The very nature of God teaches us that peace exists perfectly in His own divine nature, and only imperfectly here on earth. All times are troubled, and our time has special troubles, but these troubles are above the chaos of sin embraced by the heart, which entails a spiritual distance from the Holy Trinity. It is our call to enter the chaos and there, in the heart of it, to encounter the peace of Christ.

Peter’s call to walk on water

We come now to consider Peter, not insofar as he is a symbol of popes and bishops, but as he symbolizes the ordained priest who encounters dangers and difficulties in the midst of his vocation.

“Lord, if it is you, bid me come to you on the water” (Mt 14:28): this is what every man says when he discerns his call from God: “bid me do something supernatural, to meet you on unstable waters in troubled times.”

Holiness is more than merely being honest and upright. The major ethical systems have some belief in the Silver Rule: “Do not do to others what you would not have them do to you.” That is, avoid robbery, violence, extortion, defrauding another of his rights, harming his reputation, and so on. Many cultures have a version of the Golden Rule, which is stated positively: “Do unto others as you would have them do unto you.” Hence, virtues such as generosity, kindness, honesty, fair play, and justice are inculcated. Throughout the world, one can find people who help clothe the naked with extra clothes; and feed the poor, if they have food to spare; and serve the common good to which they belong. But to avoid evil on the one hand, and to practice all of these on the other than, does not constitute the essence of holiness. Christ says to his disciples: “And if you do good to those who do good to you, what credit is that to you? For even sinners do the same” (Lk 6:33).

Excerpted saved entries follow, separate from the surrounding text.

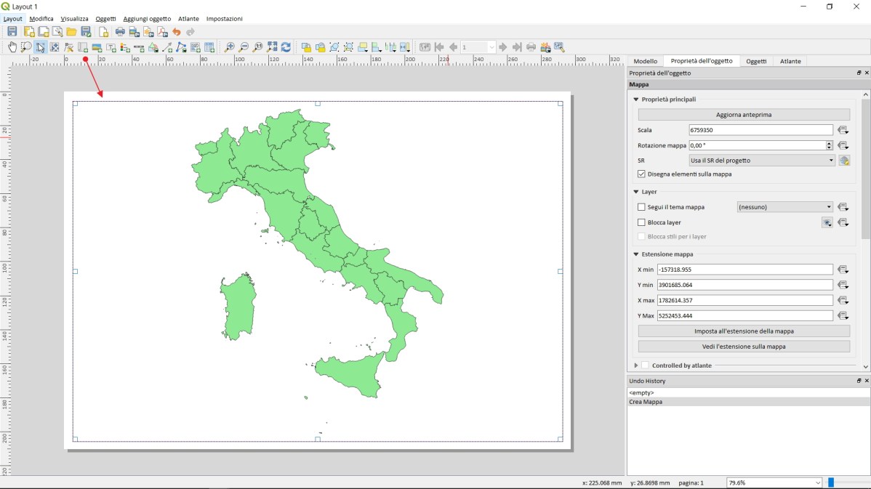The width and height of the screenshot is (871, 489).
Task: Open the data-defined override for Scala
Action: coord(843,129)
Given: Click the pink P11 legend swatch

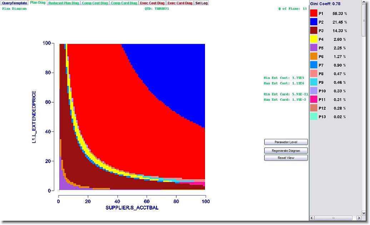Looking at the screenshot, I should (x=314, y=100).
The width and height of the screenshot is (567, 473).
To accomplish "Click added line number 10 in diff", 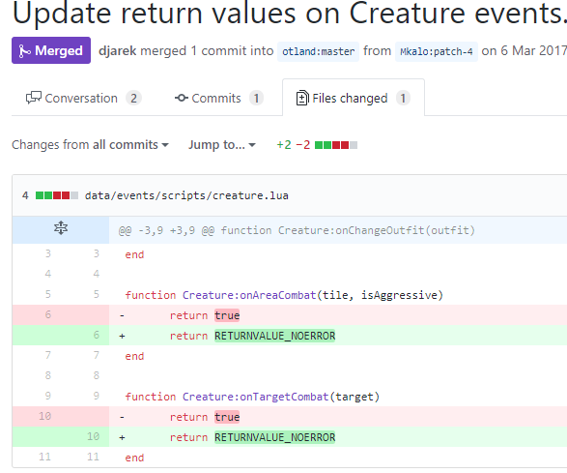I will pyautogui.click(x=93, y=436).
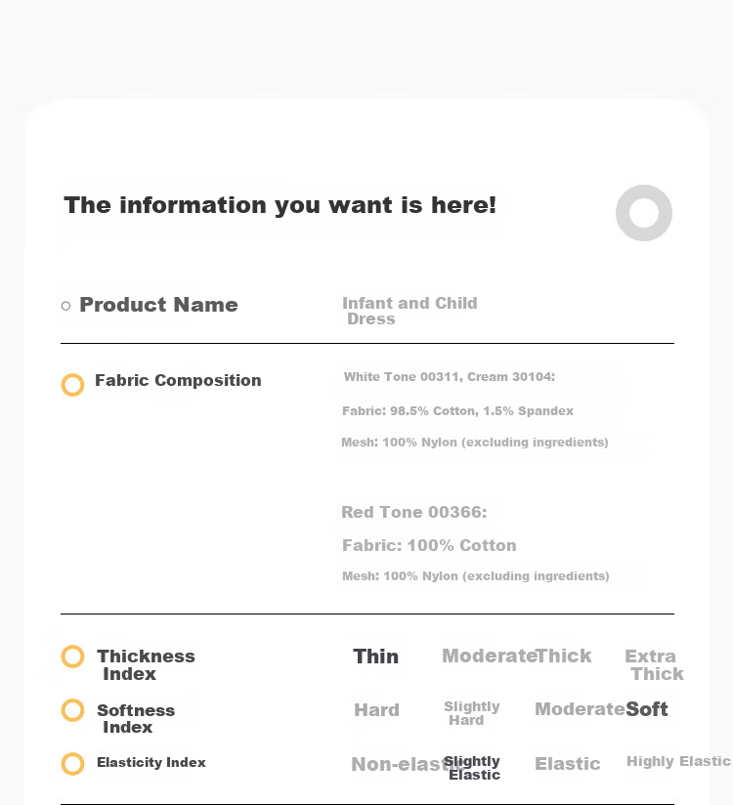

There is a certain exterior form of religiosity that is closer to holiness but is only the exterior shell to the nourishing nut within. This exterior conformity is not so much righteousness; it is rightness in action. The almost holy person does nothing that Christ and the Church forbid. He does not take the name of God in vain; he not only avoids all outward adultery, he also avoids unchastity and uncleanness, in all looks and words and thoughts that lead to it; he avoids harmful words, all backbiting, gossip, detraction, rash judgment, arrogant tones, and unedifying conversation. He not only avoids excessive wine, whiskey, or gin, he also abstains at times when such drink would be legitimate; he keeps trim because he cares for his body, and because he is exacting on fast days, and because gluttony does not rule him. He tries to avoid unnecessary contention, and strives to live peaceably with others; and if his enemies should harm him, he remains calm and does not seek revenge, and he does not willingly wrong or grieve his neighbor, for he remembers the example of Christ and the saints.

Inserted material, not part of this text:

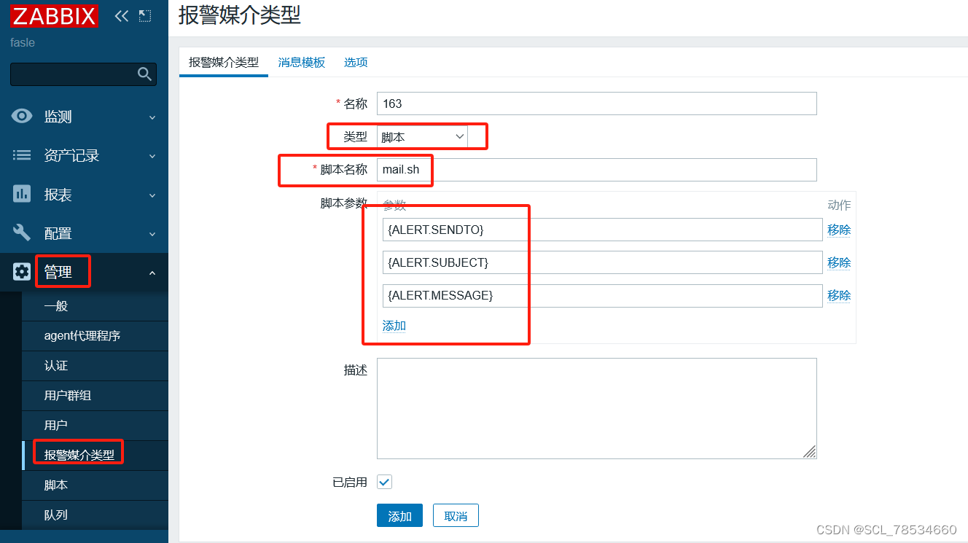Click the 报表 bar-chart icon

tap(22, 195)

A good man does not limit himself to doing the cheap and easy things; he is not slothful, but works hard at whatever he does; he is reasonable, even-keeled, and reliable. If he has a charismatic personality, he is not thereby arrogant; if he is mild and retiring, he is nonetheless friendly and likeable. When necessary, he comforts the afflicted and afflicts the comfortable; he instructs the ignorant, strengthens the weak, and encourages the good. He is faithful in all his duties, but especially those derived from his state of life. The good priest celebrates mass precisely without adding, omitting, or changing anything; he genuflects before the Blessed Sacrament without self-consciousness; he accepts compliments without vanity—and without asking for them; he keeps the books accurately, and works with parish staff and volunteers well; is not indifferent to the needs of his people, but does not allow the demands of the few to dominate the reasonable expectations of the many; in private, he says the Divine Office, and is attentive to the meaning of the words; he will even pray the rosary in free moments, and spend time before the Blessed Sacrament; he recognizes that moderate recreation is good, but does not allow himself to waste hours watching television programs when his time could be better spent; he prepares for his homilies thoughtfully, and delivers them without heresy or narcissism.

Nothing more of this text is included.